◆ Extracted text
◆ ◆ ◆
As Kubernetes gets more and more adopted, the need for tools to manage diverse and widespread installations grows. Red Hat’s answer to that challenge is Red Hat Advanced Cluster Management for Kubernetes (RHACM). Its range of features is divided into four main areas, which can also easily be seen in its UI (Note: The Screenshots are taken from RHACM 2.2, we already have RHACM 2.3, the UI might now look a bit different):
In the top left corner, we see “End-to-end visibility”. In the bottom left corner, we see “Application lifecycle”. In the top right corner, we see “Cluster lifecycle” and in the bottom right corner we see “Governance, Risk, and Compliance”.
This article provides an introduction to the concepts behind the “Governance, Risk and Compliance” section, sometimes shortened to “GRC” and also known as “Policy Engine”.
The architecture of the Policy Engine in RHACM
Quoting from https://github.com/open-cluster-management/governance-policy-framework :
“The Policy is the Custom Resource Definition (CRD), created for policy framework controllers to monitor. It acts as a vehicle to deliver policies to managed cluster and collect results to send to the hub cluster.”
So, here we find a couple of interesting aspects:
- A policy is a CRD, which means, it makes use of standard Kubernetes capabilities and is therefore applicable and usable for any Kubernetes, and not only for OpenShift.
- It interacts with so-called “policy framework controllers”, meaning, there can be different controllers.
- It interacts with managed clusters, meaning, there can be more than one, and they can be selected individually.
- Results are sent back to the hub cluster, so that there is one central place of control.
The above-mentioned URL also has an architecture image of the whole policy engine setup:
Architecture of RHACM
Red Hat’s standard slide deck for the introduction of RHACM has a slightly simplified and therefore different image:
Simplified Architecture of RHACM
What we can see in the lower image is that there are “Out-of-box Policy Controllers”, “Policy Controllers” and “Custom Policy Controllers”.
So RHACM comes with a set of usable policies, the “Out-of-box Policy Controllers”.
◆ ◆ ◆
◆ Information supplied
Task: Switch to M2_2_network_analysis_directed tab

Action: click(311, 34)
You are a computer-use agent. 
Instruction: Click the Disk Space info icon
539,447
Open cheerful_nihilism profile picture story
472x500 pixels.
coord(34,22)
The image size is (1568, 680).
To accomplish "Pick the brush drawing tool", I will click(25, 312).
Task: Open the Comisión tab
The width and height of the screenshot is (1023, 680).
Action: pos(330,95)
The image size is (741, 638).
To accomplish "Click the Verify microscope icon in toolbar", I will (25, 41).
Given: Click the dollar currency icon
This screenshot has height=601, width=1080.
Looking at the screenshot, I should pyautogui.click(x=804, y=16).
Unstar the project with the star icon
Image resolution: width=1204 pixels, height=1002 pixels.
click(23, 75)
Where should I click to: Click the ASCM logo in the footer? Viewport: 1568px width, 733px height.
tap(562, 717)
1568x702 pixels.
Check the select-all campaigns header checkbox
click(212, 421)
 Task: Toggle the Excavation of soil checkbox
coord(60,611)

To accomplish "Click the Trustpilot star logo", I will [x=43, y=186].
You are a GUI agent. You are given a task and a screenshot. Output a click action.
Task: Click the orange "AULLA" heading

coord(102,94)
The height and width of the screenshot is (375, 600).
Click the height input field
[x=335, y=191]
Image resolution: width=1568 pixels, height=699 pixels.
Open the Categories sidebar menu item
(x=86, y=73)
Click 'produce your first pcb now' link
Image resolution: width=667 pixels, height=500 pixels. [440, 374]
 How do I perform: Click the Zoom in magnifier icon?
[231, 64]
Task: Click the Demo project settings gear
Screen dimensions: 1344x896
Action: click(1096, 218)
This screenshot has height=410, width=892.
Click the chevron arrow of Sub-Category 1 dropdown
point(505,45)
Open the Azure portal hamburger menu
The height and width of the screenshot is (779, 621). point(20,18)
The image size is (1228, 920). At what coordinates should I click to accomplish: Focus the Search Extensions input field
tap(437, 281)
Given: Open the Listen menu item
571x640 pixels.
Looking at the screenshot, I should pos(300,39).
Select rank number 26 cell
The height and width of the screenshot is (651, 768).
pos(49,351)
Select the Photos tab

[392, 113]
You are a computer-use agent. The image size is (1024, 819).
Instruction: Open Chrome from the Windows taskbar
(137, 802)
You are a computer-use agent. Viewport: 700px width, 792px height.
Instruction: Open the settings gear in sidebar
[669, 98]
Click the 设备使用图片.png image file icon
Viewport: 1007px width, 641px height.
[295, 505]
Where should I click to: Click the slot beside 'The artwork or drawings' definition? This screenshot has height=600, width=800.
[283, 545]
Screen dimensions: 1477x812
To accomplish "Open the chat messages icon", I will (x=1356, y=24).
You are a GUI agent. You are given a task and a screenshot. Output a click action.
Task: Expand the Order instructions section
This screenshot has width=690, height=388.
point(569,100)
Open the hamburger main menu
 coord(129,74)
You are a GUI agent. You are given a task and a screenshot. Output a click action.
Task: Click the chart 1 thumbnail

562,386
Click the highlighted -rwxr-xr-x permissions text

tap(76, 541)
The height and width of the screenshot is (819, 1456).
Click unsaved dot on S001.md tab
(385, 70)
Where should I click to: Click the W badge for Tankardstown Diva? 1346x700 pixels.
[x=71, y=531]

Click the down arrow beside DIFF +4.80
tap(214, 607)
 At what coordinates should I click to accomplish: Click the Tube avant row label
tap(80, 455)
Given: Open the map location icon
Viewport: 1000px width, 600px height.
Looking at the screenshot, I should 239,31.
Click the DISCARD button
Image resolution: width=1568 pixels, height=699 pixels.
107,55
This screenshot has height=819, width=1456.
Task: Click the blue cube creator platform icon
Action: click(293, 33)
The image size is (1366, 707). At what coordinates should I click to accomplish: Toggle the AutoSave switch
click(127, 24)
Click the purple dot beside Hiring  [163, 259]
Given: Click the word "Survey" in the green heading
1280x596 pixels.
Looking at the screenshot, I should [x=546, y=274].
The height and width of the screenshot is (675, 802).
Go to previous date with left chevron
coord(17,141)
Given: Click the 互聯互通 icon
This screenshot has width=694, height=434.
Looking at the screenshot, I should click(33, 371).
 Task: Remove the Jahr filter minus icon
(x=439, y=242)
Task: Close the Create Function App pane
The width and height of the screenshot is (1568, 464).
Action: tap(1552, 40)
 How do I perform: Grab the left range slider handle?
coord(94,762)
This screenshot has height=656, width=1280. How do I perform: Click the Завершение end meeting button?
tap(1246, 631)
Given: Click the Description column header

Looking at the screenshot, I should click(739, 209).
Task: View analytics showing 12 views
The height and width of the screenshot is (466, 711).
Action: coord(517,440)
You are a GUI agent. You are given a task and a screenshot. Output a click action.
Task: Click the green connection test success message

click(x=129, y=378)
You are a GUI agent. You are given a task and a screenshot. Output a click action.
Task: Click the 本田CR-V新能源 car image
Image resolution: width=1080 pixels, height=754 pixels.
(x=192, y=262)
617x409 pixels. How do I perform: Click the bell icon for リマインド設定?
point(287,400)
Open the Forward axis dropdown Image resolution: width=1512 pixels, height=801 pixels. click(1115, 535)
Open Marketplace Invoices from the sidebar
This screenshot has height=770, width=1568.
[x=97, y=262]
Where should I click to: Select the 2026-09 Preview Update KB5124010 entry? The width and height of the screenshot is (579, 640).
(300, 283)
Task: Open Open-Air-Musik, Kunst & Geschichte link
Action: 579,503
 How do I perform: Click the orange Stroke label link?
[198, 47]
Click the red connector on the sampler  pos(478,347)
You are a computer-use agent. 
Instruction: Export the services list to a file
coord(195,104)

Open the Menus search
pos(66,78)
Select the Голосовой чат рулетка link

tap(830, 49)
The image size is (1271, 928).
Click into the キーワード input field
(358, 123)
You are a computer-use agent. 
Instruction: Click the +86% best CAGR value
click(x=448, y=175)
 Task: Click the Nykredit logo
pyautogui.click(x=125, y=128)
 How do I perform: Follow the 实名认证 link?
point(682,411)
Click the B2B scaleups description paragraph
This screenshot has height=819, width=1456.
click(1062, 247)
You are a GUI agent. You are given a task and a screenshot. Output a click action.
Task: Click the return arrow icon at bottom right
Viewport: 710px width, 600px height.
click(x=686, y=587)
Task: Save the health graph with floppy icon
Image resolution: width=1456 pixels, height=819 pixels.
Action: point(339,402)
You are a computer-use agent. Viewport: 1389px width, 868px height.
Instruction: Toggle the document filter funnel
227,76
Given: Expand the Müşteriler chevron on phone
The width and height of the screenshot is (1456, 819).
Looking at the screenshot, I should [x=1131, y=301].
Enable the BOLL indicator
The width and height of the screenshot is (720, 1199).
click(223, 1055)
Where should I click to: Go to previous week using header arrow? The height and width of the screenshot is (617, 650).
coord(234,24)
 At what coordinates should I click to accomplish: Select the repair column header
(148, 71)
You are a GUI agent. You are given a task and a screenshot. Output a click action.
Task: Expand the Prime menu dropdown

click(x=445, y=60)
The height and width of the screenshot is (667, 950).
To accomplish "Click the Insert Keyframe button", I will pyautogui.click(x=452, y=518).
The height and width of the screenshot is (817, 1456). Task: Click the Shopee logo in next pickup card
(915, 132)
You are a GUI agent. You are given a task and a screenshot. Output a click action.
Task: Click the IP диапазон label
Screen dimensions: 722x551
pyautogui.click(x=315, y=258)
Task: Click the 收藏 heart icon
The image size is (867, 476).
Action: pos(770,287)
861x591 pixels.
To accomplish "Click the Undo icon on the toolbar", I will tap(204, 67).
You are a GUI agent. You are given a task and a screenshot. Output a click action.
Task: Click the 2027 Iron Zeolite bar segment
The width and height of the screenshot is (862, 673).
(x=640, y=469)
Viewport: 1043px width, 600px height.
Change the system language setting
◆ ◆ ◆
◆ To do
Pick up the article on the RHACM policy engine right after its last sentence and extend it by a few paragraphs in the same explanatory style.

◆ The response
According to the documentation, there are currently three such “Out-of-box Policy Controllers”:
More information on the specifics and the allowed parameters of these controllers can be found in the GitHub sections of the controllers:
- https://github.com/open-cluster-management/config-policy-controller
- https://github.com/open-cluster-management/cert-policy-controller
- https://github.com/open-cluster-management/iam-policy-controller
A piece of additional important information here is that Policy Controllers in principle could also enforce their policies, and not only send back the status of adherence or compliance to that specific policy. From the “Out-of-box Policy Controllers” so far only the configuration policy controller supports the enforce feature.
What makes a Policy?
Now that we have had a small look into the overall architecture, let’s dive into policies a bit deeper.
As mentioned above, a Policy is a CRD, and therefore can be represented in a YAML file. For the policy to be effective, it needs to consist of three parts: The Policy
, the PlacementBinding
and the PlacementRule
:
apiVersion: policy.open-cluster-management.io/v1
kind: Policy
.
apiVersion: policy.open-cluster-management.io/v1
kind: PlacementBinding
.
apiVersion: apps.open-cluster-management.io/v1
kind: PlacementRule
Here we simply see the top line definitions of the three parts. What they can contain, and how they interact will be shown later in this blog entry and also in upcoming blog entries.
As a quick start, let’s note that the PlacementBinding
connects the Policy
to the PlacementRule
, and the PlacementRule
defines where the Policy
should be active.
With that, we have covered the basics of what a Policy in RHACM is, and how it works.
Some Examples
Okay, let’s look at some example policies to better understand what they do.
Like all Red Hat products, RHACM has a so-called “upstream” community version, which is available under: https://open-cluster-management.io/. Its source code can be found on GitHub: https://github.com/open-cluster-management-io. The “downstream” product also has some GitHub repositories, here we are specifically interested in the policies, which can be found in: https://github.com/open-cluster-management/policy-collection
For this exercise, let’s pick two specific policies:
- An operator-installation policy
- A config check policy
In the first example, we will make use of the gatekeeper operator policy, which checks for the existence (and can also enforce the installation) of the gatekeeper operator. Gatekeeper itself is something that we will not look into here, check out these articles if you would like to learn more, or have a look at its source code repository.
The second policy checks if the SCCs (Security Context Constraints) adhere to predefined settings (for example, if it’s allowed to run a container with root privileges).
So, the policy for 1.) can be found here: https://github.com/open-cluster-management/policy-collection/blob/main/community/CM-Configuration-Management/policy-gatekeeper-operator.yaml
The policy for 2.) can be found here: https://github.com/open-cluster-management/policy-collection/blob/main/stable/SC-System-and-Communications-Protection/policy-scc.yaml
They can also be found below in the Appendixes for reference.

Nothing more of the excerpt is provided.